Stefan Teufel und Polizeipsychologe beim CDU-Arbeitskreis Bildung
Professor Gallwitz stellt Servicestelle "Gewalt an Schulen" vor / Kriseninterventionsstelle beim Land wird eingerichtet

Freitag, 25.02.2011
Exklusiv und exzellent: Der renommierte Polizeipsychologe Prof. Adolf Gallwitz stellte beim Arbeitskreis Bildung des CDU-Arbeitskreises Bildung in Rottweil die von ihm auf den Weg gebrachte Servicestelle Gewalt an Schulen vor. Ein Instrumentarium, mit dem der gelernte Erziehungswissenschaftler Kriseninterventionen durch dafür geschultes Personal durchführen will. Innerhalb kürzester Zeit, allerhöchstens in 24 Stunden, soll diese task force, die Eingreifgruppe, tätig werden, die Beteiligten an einen Tisch setzen und nach Lösungen suchen. Ohne Polizei, was für Professor Gallwitz ganz wichtig ist, da diese immer als Strafverfolgungsbehörde tätig sein müsste.

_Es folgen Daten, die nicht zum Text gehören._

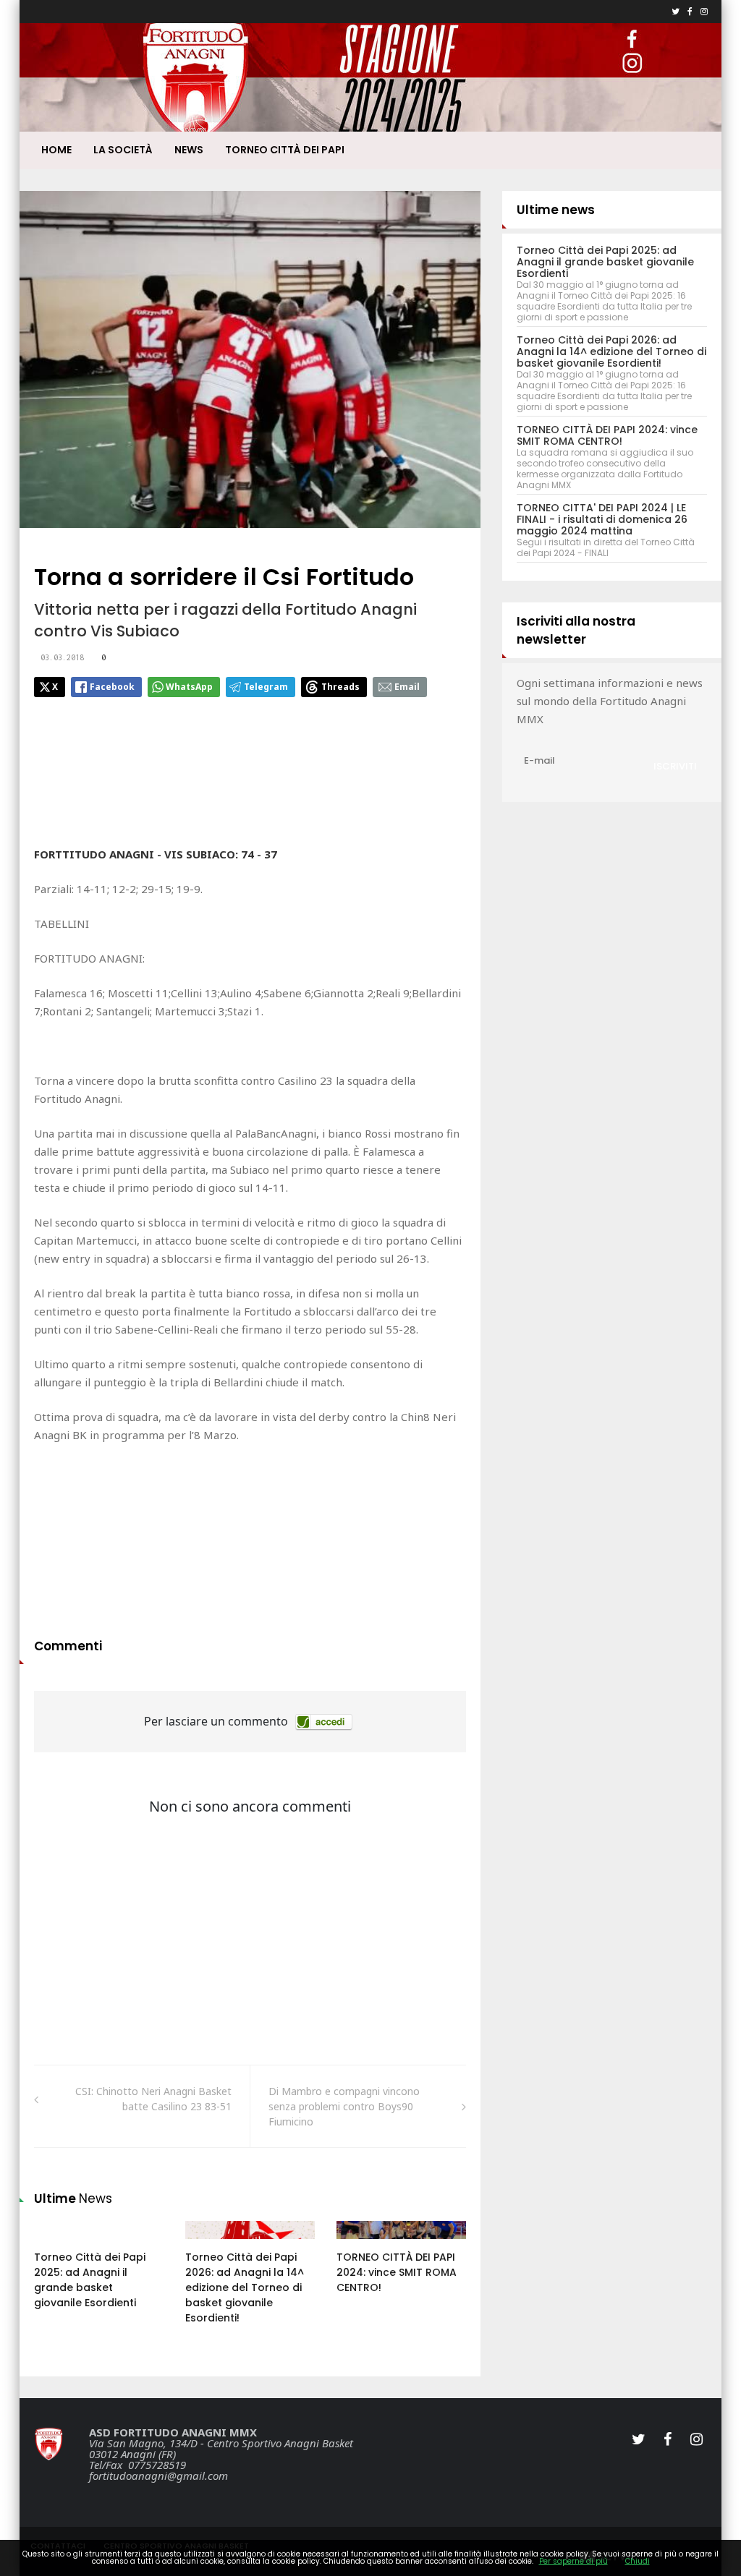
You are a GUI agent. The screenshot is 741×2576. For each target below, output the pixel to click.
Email (407, 687)
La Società (123, 149)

Warum die Präsentation beim CDU-Arbeitskreis Bildung? Die Bildungspolitiker der CDU im Kreis Rottweil hatten im Dezember vergangenen Jahres bei einem Besuch im Landtag auch ein Gespräch mit Kultusministerin Prof. Dr. Marion Schick. Mit dabei war auch Prof. Gallwitz, der ihr seinen Vorschlag bei der Gelegenheit unterbreitete und auch Innenminister Heribert Rech am gleichen Tag von der Idee begeisterte.

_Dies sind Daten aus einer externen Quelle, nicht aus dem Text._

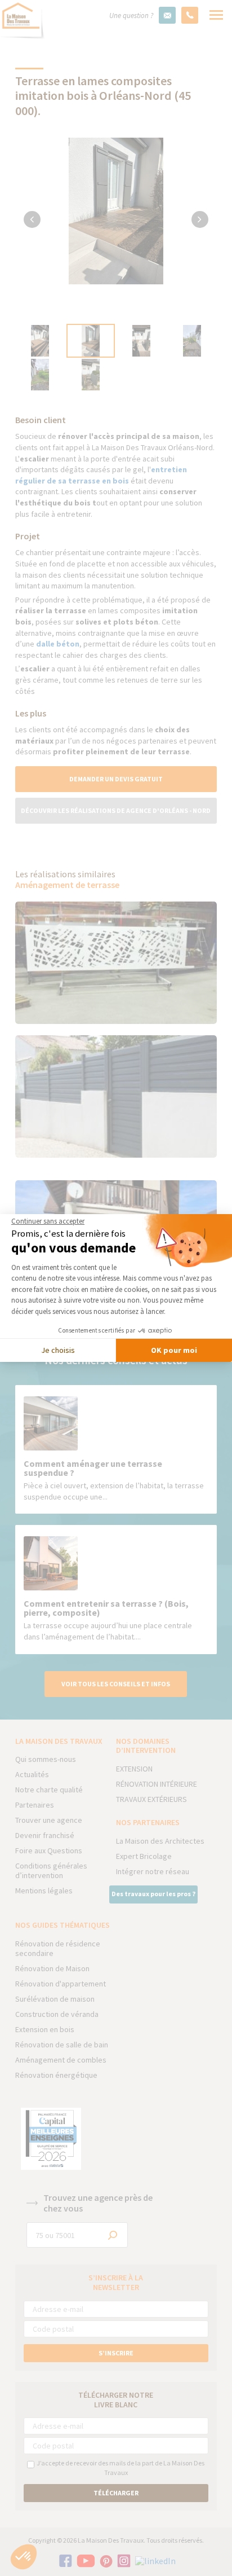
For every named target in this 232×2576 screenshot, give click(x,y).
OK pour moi (174, 1350)
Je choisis (58, 1350)
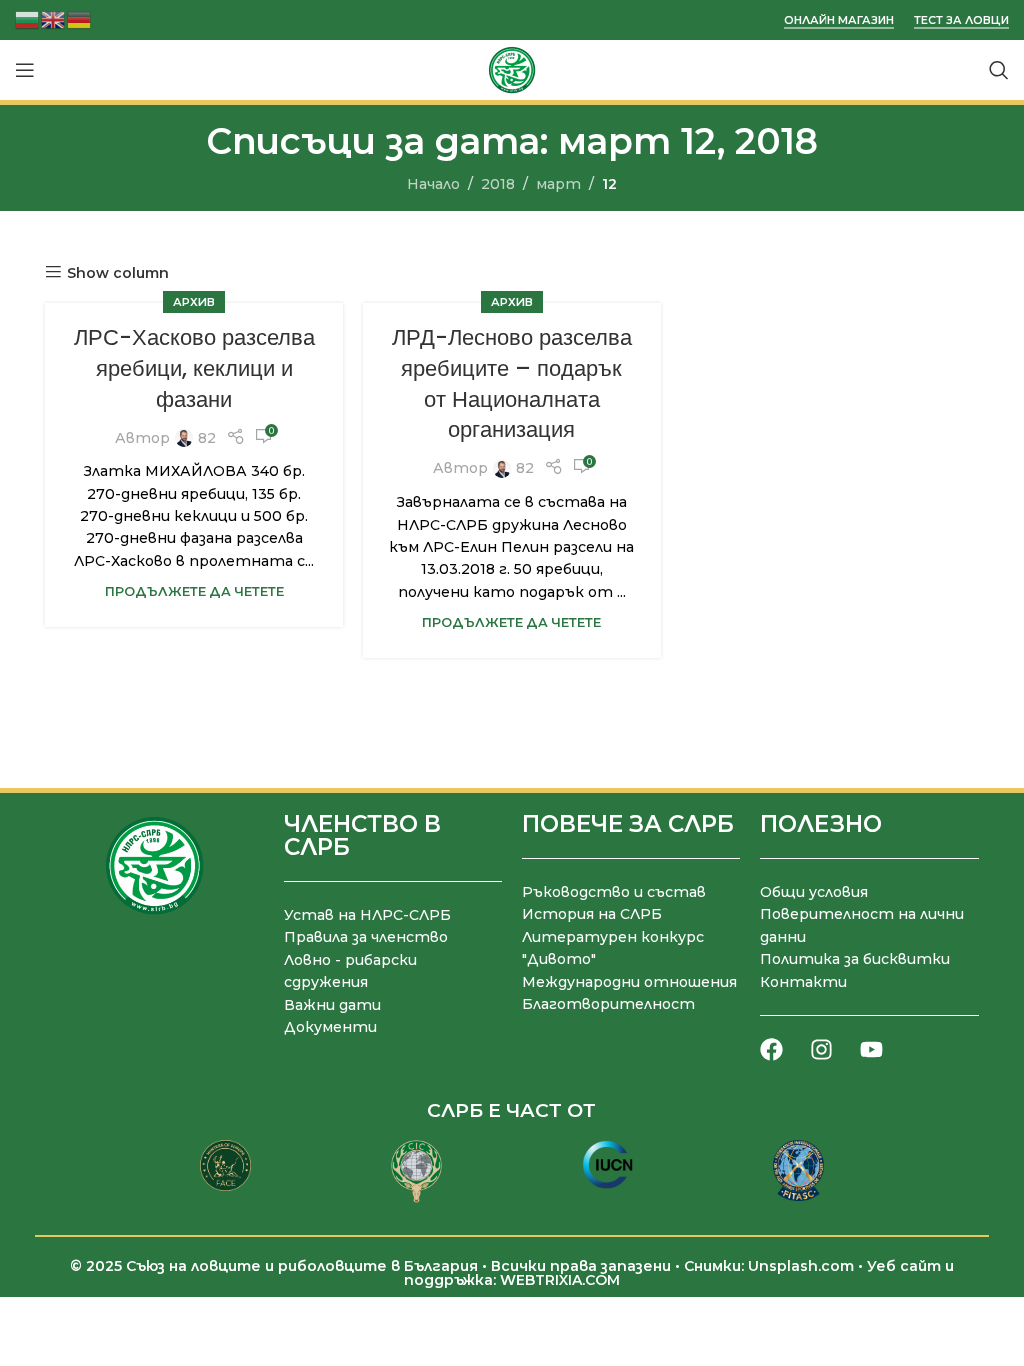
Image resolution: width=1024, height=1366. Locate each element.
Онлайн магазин (839, 20)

Und nun, einige Wochen danach, steht das Projekt vor dem Start. Nach einem Gespräch mit dem Polizeipräsidenten wird’s losgehen, werden die Schulen im ganzen Land die Möglichkeit erhalten, sich an die Servicestelle zu wenden, die sich im Übrigen auch um die Aus- und Weiterbildung von Schulleitern in Bezug auf Fällen von Gewalt jeglicher Art an den Schulen kümmern wird.
„Ich unterstütze Ihre Initiative voll und ganz und begrüße sie“, pflichtete der Landtagsabgeordnete Stefan Teufel dem Vorhaben des derzeit noch an der Polizeihochschule Villingen-Schwenningen unterrichtenden Psychologie-
professors. Er nannte Bildung und Infrastruktur als die beiden Schwerpunkte für die nächste Legislaturperiode, wobei die Initiative von Prof. Gallwitz in diesem Bereich an der Schnittstelle zwischen Innen- und Kultusressort genau richtig ansetze. Mit Kriseninterventionsmöglichkeiten auf pragmatischer Grundlage und in Zusammenarbeit mit dem schulpsychologischem Dienst, wie Prof. Gallwitz weiter ausführte.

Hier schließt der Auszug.